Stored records
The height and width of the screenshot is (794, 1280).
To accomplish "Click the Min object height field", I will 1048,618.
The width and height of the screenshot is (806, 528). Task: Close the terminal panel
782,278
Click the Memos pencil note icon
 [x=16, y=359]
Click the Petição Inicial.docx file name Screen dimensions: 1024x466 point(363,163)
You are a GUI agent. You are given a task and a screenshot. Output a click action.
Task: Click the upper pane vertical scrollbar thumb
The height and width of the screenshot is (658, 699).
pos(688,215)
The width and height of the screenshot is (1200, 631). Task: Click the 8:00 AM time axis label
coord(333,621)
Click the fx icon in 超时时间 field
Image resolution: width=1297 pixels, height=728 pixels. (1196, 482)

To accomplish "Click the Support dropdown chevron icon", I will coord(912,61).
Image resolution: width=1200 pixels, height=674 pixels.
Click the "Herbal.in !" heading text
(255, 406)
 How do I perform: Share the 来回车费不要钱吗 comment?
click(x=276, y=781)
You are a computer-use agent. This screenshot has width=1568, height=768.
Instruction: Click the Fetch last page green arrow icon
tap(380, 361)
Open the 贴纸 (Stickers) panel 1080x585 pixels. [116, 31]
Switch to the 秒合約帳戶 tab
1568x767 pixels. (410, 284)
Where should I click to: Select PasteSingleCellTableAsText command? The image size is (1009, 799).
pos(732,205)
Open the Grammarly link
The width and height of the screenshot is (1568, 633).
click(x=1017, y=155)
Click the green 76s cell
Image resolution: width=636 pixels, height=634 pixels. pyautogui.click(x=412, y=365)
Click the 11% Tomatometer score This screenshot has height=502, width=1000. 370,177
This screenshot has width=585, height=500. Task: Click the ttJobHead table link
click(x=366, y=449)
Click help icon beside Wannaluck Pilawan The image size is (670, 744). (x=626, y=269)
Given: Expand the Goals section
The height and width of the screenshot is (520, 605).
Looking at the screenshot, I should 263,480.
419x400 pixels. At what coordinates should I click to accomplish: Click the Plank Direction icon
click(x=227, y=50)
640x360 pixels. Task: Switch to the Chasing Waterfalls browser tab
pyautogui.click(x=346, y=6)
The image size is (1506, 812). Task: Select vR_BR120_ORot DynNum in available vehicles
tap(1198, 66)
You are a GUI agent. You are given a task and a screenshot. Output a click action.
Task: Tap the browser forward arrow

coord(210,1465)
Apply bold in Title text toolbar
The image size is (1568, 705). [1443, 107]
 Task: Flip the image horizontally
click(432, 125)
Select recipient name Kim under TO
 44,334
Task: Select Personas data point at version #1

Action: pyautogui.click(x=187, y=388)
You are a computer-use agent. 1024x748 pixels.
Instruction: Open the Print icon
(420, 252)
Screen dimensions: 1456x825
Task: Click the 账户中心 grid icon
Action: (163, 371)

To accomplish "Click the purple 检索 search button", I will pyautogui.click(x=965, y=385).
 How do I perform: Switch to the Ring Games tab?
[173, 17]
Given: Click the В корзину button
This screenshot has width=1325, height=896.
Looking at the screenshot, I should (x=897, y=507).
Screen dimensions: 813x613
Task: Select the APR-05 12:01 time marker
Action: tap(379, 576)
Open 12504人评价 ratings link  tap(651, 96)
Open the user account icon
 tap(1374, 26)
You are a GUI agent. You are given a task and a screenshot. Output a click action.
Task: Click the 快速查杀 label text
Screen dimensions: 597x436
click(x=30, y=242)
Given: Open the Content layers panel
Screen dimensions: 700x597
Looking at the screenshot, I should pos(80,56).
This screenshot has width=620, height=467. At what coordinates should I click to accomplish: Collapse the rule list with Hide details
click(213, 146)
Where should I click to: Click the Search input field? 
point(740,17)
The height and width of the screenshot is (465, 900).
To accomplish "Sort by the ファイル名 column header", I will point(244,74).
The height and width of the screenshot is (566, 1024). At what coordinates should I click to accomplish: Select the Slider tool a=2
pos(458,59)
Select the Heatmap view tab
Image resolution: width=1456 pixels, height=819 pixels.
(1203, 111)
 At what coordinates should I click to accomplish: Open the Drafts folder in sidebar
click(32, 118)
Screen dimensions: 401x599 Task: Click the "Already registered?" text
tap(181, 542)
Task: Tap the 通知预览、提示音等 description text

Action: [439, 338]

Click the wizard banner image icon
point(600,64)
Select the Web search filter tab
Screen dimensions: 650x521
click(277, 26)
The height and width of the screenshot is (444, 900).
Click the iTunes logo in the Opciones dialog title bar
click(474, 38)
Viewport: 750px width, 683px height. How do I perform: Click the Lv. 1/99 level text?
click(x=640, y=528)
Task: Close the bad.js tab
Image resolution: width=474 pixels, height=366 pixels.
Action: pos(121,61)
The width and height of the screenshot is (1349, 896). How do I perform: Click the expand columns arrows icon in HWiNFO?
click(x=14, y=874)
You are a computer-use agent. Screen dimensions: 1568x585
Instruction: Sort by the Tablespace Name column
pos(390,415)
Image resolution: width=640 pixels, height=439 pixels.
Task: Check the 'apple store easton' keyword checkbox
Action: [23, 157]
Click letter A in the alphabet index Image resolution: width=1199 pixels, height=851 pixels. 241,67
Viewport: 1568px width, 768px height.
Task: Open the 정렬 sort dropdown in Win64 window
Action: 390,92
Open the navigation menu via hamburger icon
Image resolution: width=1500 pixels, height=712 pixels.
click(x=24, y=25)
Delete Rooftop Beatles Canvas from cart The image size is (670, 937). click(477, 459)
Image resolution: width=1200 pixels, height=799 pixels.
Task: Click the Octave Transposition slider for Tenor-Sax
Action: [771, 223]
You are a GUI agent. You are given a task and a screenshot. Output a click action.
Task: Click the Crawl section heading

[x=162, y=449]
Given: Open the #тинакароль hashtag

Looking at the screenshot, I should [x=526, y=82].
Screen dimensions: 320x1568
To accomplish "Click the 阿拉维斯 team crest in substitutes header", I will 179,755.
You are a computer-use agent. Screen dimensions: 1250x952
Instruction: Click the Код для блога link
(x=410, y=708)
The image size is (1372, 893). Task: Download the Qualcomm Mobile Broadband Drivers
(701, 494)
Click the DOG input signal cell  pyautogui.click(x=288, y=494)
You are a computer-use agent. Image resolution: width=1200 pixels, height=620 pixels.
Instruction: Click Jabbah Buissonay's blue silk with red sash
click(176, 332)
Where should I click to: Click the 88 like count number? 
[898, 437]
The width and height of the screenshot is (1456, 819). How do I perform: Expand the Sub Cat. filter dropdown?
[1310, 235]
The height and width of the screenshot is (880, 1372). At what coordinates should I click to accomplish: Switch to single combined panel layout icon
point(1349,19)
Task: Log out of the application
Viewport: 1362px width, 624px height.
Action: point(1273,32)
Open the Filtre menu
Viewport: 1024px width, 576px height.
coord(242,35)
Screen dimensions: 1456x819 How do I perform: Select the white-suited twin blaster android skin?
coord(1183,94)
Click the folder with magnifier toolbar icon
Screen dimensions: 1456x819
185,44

Work to be completed — Rewrite the listing above with each "Instruction" swapped for "Directive", keeping everything else the same.

Solution for this problem —
The height and width of the screenshot is (794, 1280).
To accomplish "Click the Min object height field", I will 1048,618.
The width and height of the screenshot is (806, 528). Task: Close the terminal panel
782,278
Click the Memos pencil note icon
 [x=16, y=359]
Click the Petição Inicial.docx file name Screen dimensions: 1024x466 point(363,163)
You are a GUI agent. You are given a task and a screenshot. Output a click action.
Task: Click the upper pane vertical scrollbar thumb
The height and width of the screenshot is (658, 699).
pos(688,215)
The width and height of the screenshot is (1200, 631). Task: Click the 8:00 AM time axis label
coord(333,621)
Click the fx icon in 超时时间 field
Image resolution: width=1297 pixels, height=728 pixels. (1196, 482)

To accomplish "Click the Support dropdown chevron icon", I will coord(912,61).
Image resolution: width=1200 pixels, height=674 pixels.
Click the "Herbal.in !" heading text
(255, 406)
 How do I perform: Share the 来回车费不要钱吗 comment?
click(x=276, y=781)
You are a computer-use agent. This screenshot has width=1568, height=768.
Directive: Click the Fetch last page green arrow icon
tap(380, 361)
Open the 贴纸 (Stickers) panel 1080x585 pixels. [116, 31]
Switch to the 秒合約帳戶 tab
1568x767 pixels. (410, 284)
Where should I click to: Select PasteSingleCellTableAsText command? The image size is (1009, 799).
pos(732,205)
Open the Grammarly link
The width and height of the screenshot is (1568, 633).
click(x=1017, y=155)
Click the green 76s cell
Image resolution: width=636 pixels, height=634 pixels. pyautogui.click(x=412, y=365)
Click the 11% Tomatometer score This screenshot has height=502, width=1000. 370,177
This screenshot has width=585, height=500. Task: Click the ttJobHead table link
click(x=366, y=449)
Click help icon beside Wannaluck Pilawan The image size is (670, 744). (x=626, y=269)
Given: Expand the Goals section
The height and width of the screenshot is (520, 605).
Looking at the screenshot, I should 263,480.
419x400 pixels. At what coordinates should I click to accomplish: Click the Plank Direction icon
click(x=227, y=50)
640x360 pixels. Task: Switch to the Chasing Waterfalls browser tab
pyautogui.click(x=346, y=6)
The image size is (1506, 812). Task: Select vR_BR120_ORot DynNum in available vehicles
tap(1198, 66)
You are a GUI agent. You are given a task and a screenshot. Output a click action.
Task: Tap the browser forward arrow

coord(210,1465)
Apply bold in Title text toolbar
The image size is (1568, 705). [1443, 107]
 Task: Flip the image horizontally
click(432, 125)
Select recipient name Kim under TO
 44,334
Task: Select Personas data point at version #1

Action: pyautogui.click(x=187, y=388)
You are a computer-use agent. 1024x748 pixels.
Directive: Open the Print icon
(420, 252)
Screen dimensions: 1456x825
Task: Click the 账户中心 grid icon
Action: (163, 371)

To accomplish "Click the purple 检索 search button", I will pyautogui.click(x=965, y=385).
 How do I perform: Switch to the Ring Games tab?
[173, 17]
Given: Click the В корзину button
This screenshot has width=1325, height=896.
Looking at the screenshot, I should (x=897, y=507).
Screen dimensions: 813x613
Task: Select the APR-05 12:01 time marker
Action: tap(379, 576)
Open 12504人评价 ratings link  tap(651, 96)
Open the user account icon
 tap(1374, 26)
You are a GUI agent. You are given a task and a screenshot. Output a click action.
Task: Click the 快速查杀 label text
Screen dimensions: 597x436
click(x=30, y=242)
Given: Open the Content layers panel
Screen dimensions: 700x597
Looking at the screenshot, I should pos(80,56).
This screenshot has width=620, height=467. At what coordinates should I click to accomplish: Collapse the rule list with Hide details
click(213, 146)
Where should I click to: Click the Search input field? 
point(740,17)
The height and width of the screenshot is (465, 900).
To accomplish "Sort by the ファイル名 column header", I will point(244,74).
The height and width of the screenshot is (566, 1024). At what coordinates should I click to accomplish: Select the Slider tool a=2
pos(458,59)
Select the Heatmap view tab
Image resolution: width=1456 pixels, height=819 pixels.
(1203, 111)
 At what coordinates should I click to accomplish: Open the Drafts folder in sidebar
click(32, 118)
Screen dimensions: 401x599 Task: Click the "Already registered?" text
tap(181, 542)
Task: Tap the 通知预览、提示音等 description text

Action: [439, 338]

Click the wizard banner image icon
point(600,64)
Select the Web search filter tab
Screen dimensions: 650x521
click(277, 26)
The height and width of the screenshot is (444, 900).
Click the iTunes logo in the Opciones dialog title bar
click(474, 38)
Viewport: 750px width, 683px height. How do I perform: Click the Lv. 1/99 level text?
click(x=640, y=528)
Task: Close the bad.js tab
Image resolution: width=474 pixels, height=366 pixels.
Action: pos(121,61)
The width and height of the screenshot is (1349, 896). How do I perform: Click the expand columns arrows icon in HWiNFO?
click(x=14, y=874)
You are a computer-use agent. Screen dimensions: 1568x585
Directive: Sort by the Tablespace Name column
pos(390,415)
Image resolution: width=640 pixels, height=439 pixels.
Task: Check the 'apple store easton' keyword checkbox
Action: [23, 157]
Click letter A in the alphabet index Image resolution: width=1199 pixels, height=851 pixels. 241,67
Viewport: 1568px width, 768px height.
Task: Open the 정렬 sort dropdown in Win64 window
Action: 390,92
Open the navigation menu via hamburger icon
Image resolution: width=1500 pixels, height=712 pixels.
click(x=24, y=25)
Delete Rooftop Beatles Canvas from cart The image size is (670, 937). click(477, 459)
Image resolution: width=1200 pixels, height=799 pixels.
Task: Click the Octave Transposition slider for Tenor-Sax
Action: [771, 223]
You are a GUI agent. You are given a task and a screenshot. Output a click action.
Task: Click the Crawl section heading

[x=162, y=449]
Given: Open the #тинакароль hashtag

Looking at the screenshot, I should [x=526, y=82].
Screen dimensions: 320x1568
To accomplish "Click the 阿拉维斯 team crest in substitutes header", I will 179,755.
You are a computer-use agent. Screen dimensions: 1250x952
Directive: Click the Код для блога link
(x=410, y=708)
The image size is (1372, 893). Task: Download the Qualcomm Mobile Broadband Drivers
(701, 494)
Click the DOG input signal cell  pyautogui.click(x=288, y=494)
You are a computer-use agent. Image resolution: width=1200 pixels, height=620 pixels.
Directive: Click Jabbah Buissonay's blue silk with red sash
click(176, 332)
Where should I click to: Click the 88 like count number? 
[898, 437]
The width and height of the screenshot is (1456, 819). How do I perform: Expand the Sub Cat. filter dropdown?
[1310, 235]
The height and width of the screenshot is (880, 1372). At what coordinates should I click to accomplish: Switch to single combined panel layout icon
point(1349,19)
Task: Log out of the application
Viewport: 1362px width, 624px height.
Action: point(1273,32)
Open the Filtre menu
Viewport: 1024px width, 576px height.
coord(242,35)
Screen dimensions: 1456x819 How do I perform: Select the white-suited twin blaster android skin?
coord(1183,94)
Click the folder with magnifier toolbar icon
Screen dimensions: 1456x819
185,44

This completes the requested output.